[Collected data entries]

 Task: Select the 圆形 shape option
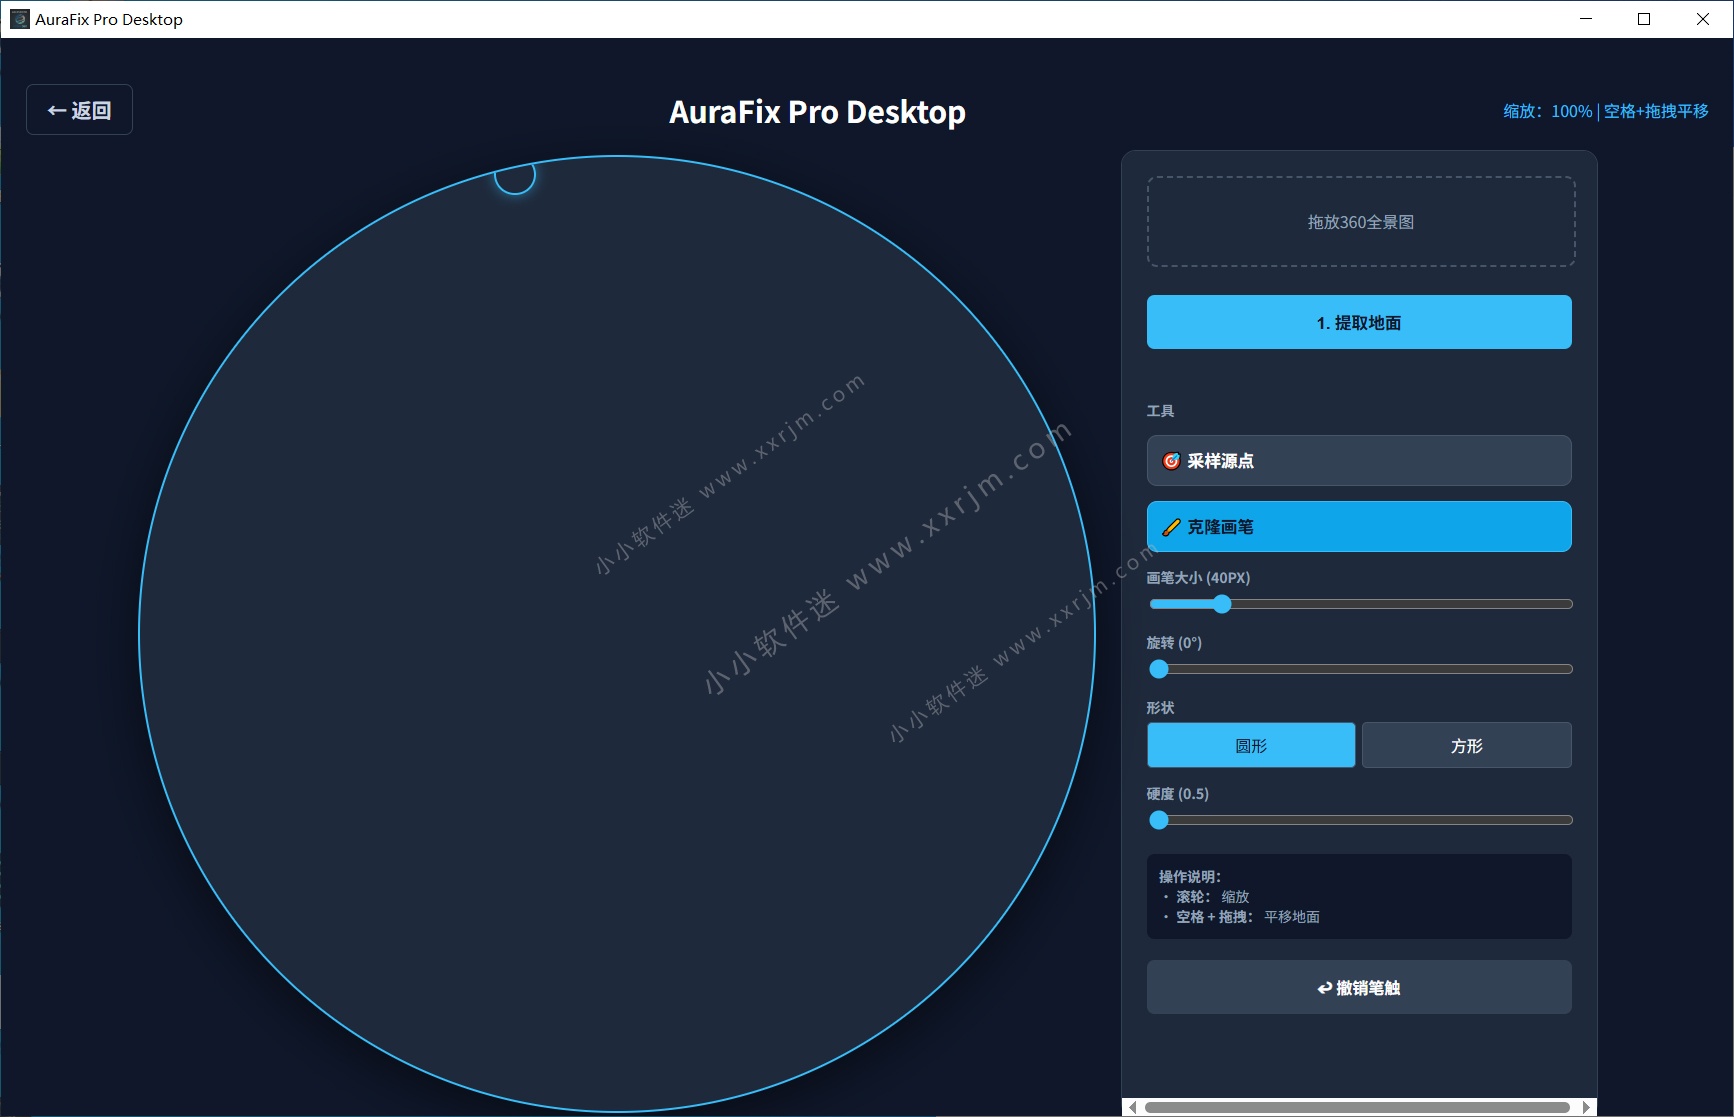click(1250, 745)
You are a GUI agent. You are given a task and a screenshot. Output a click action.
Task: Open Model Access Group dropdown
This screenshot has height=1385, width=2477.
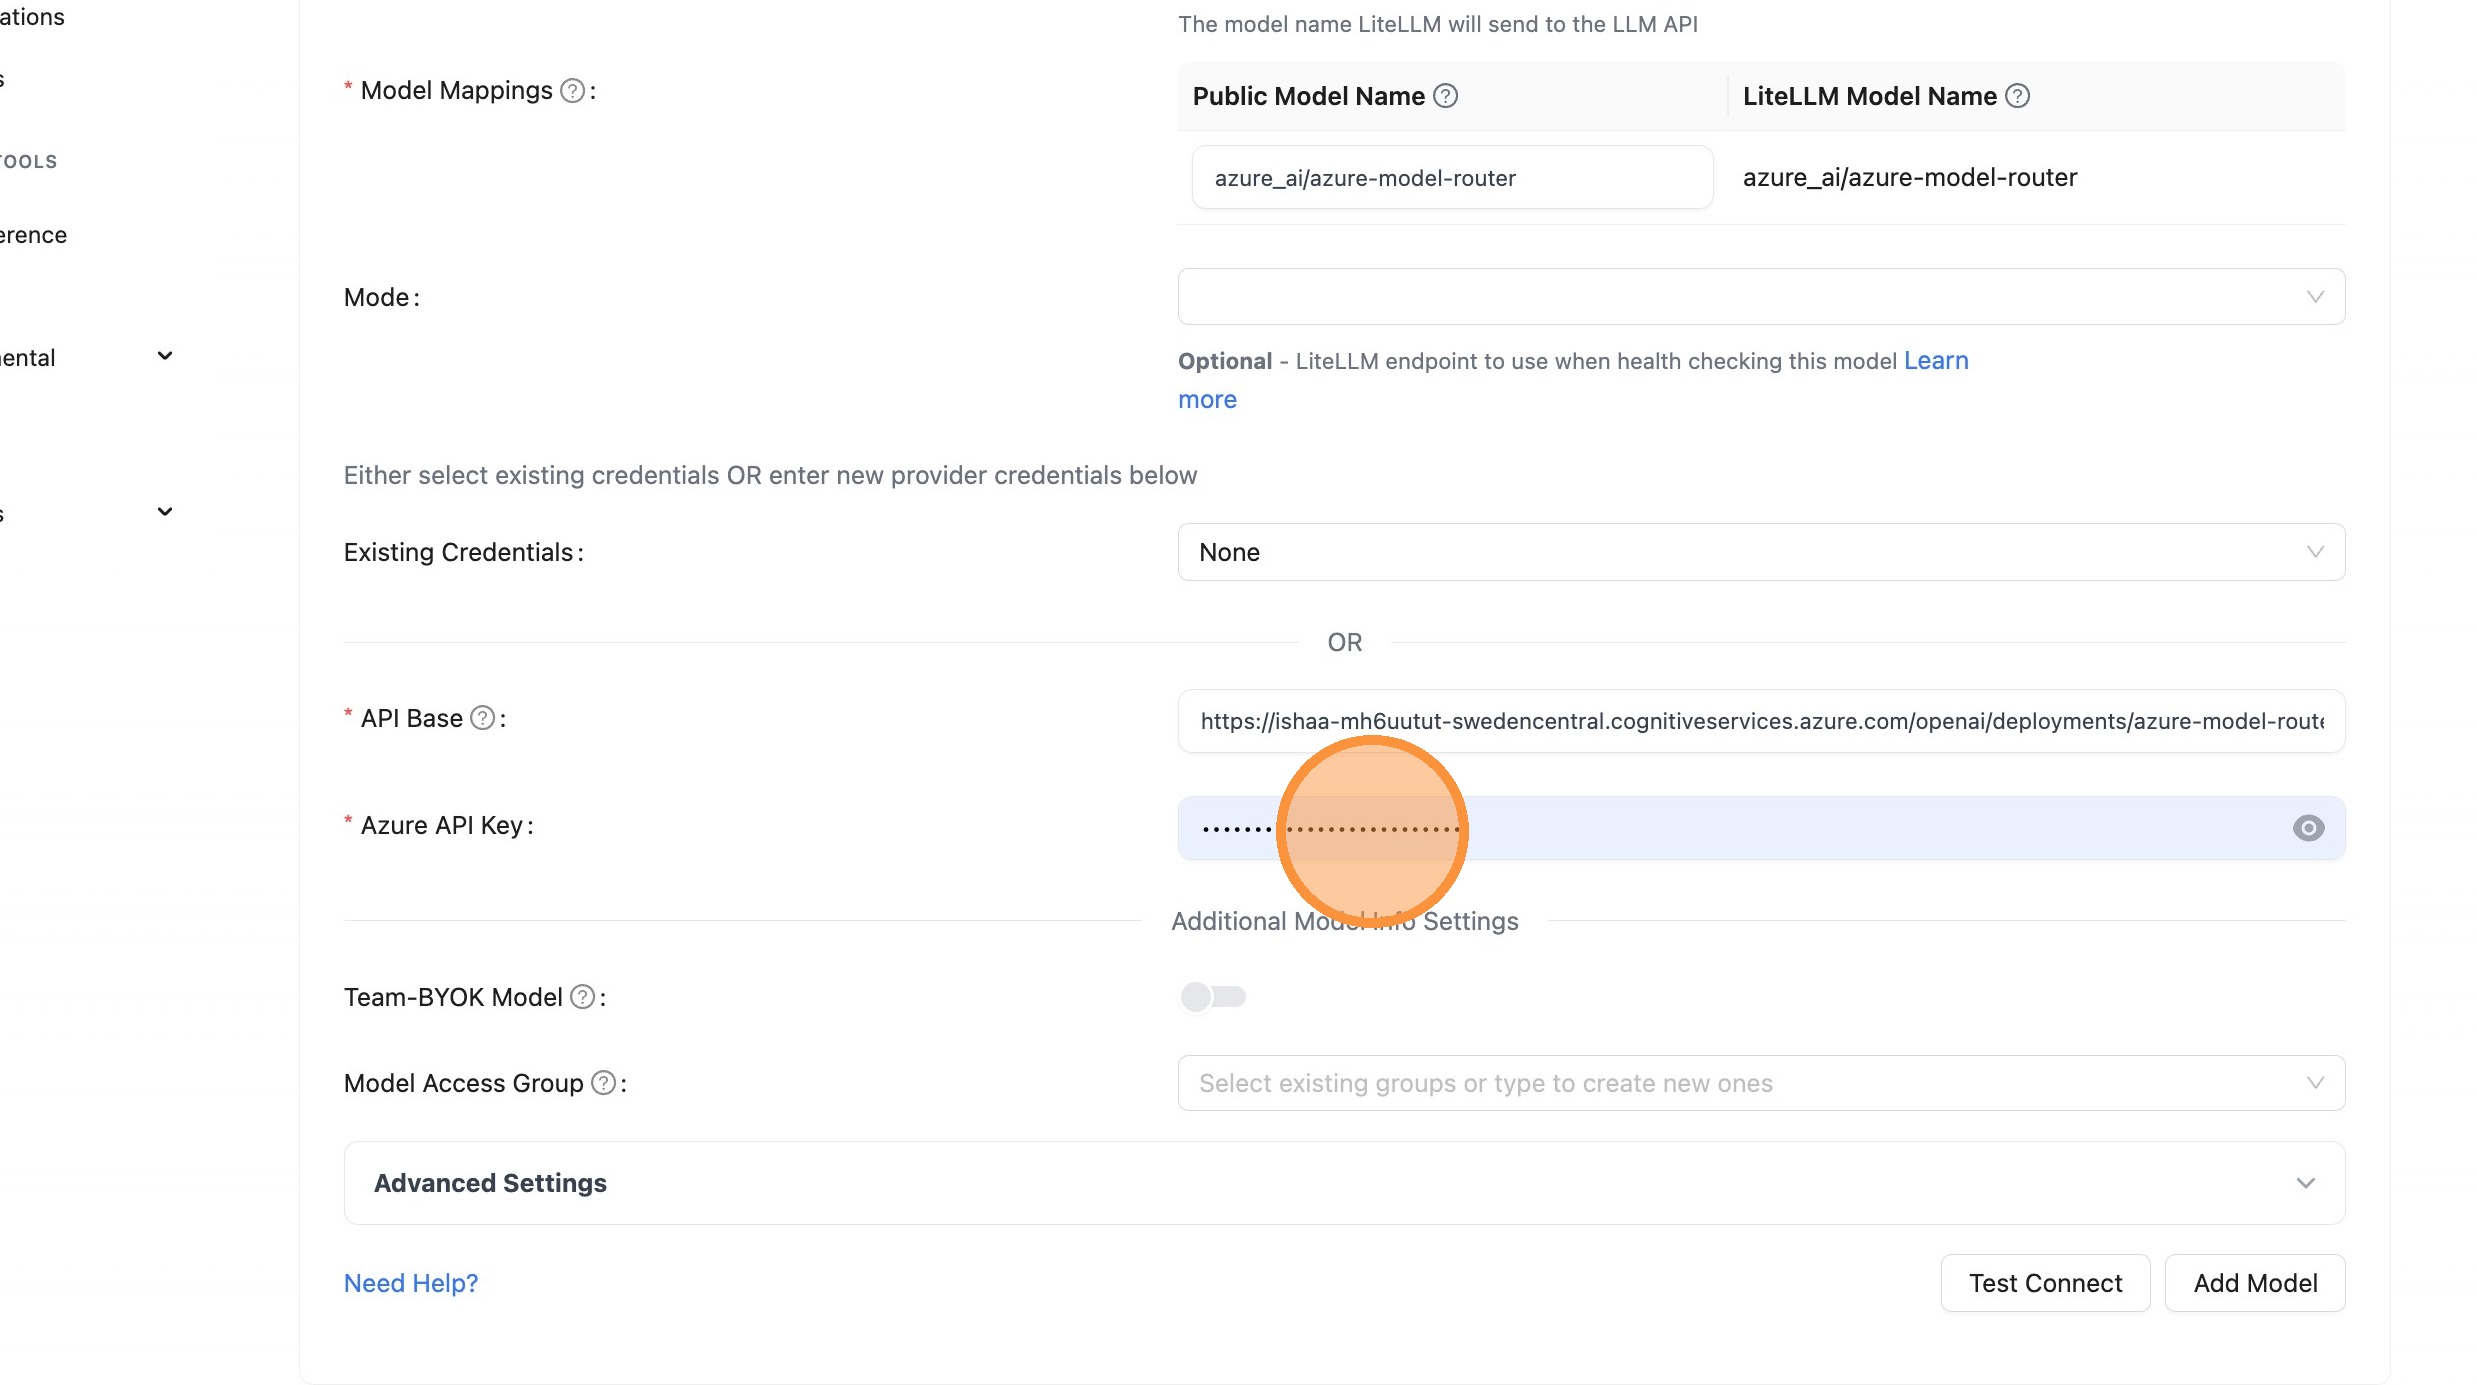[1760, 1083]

WHAT YOU SHOULD DO: Copy out the data above exactly, except the pictures.

SOLVED EXERCISE:
 Task: Select the 圆形 shape option
click(1250, 745)
You are a GUI agent. You are given a task and a screenshot. Output a click action.
Task: Open Model Access Group dropdown
This screenshot has height=1385, width=2477.
[1760, 1083]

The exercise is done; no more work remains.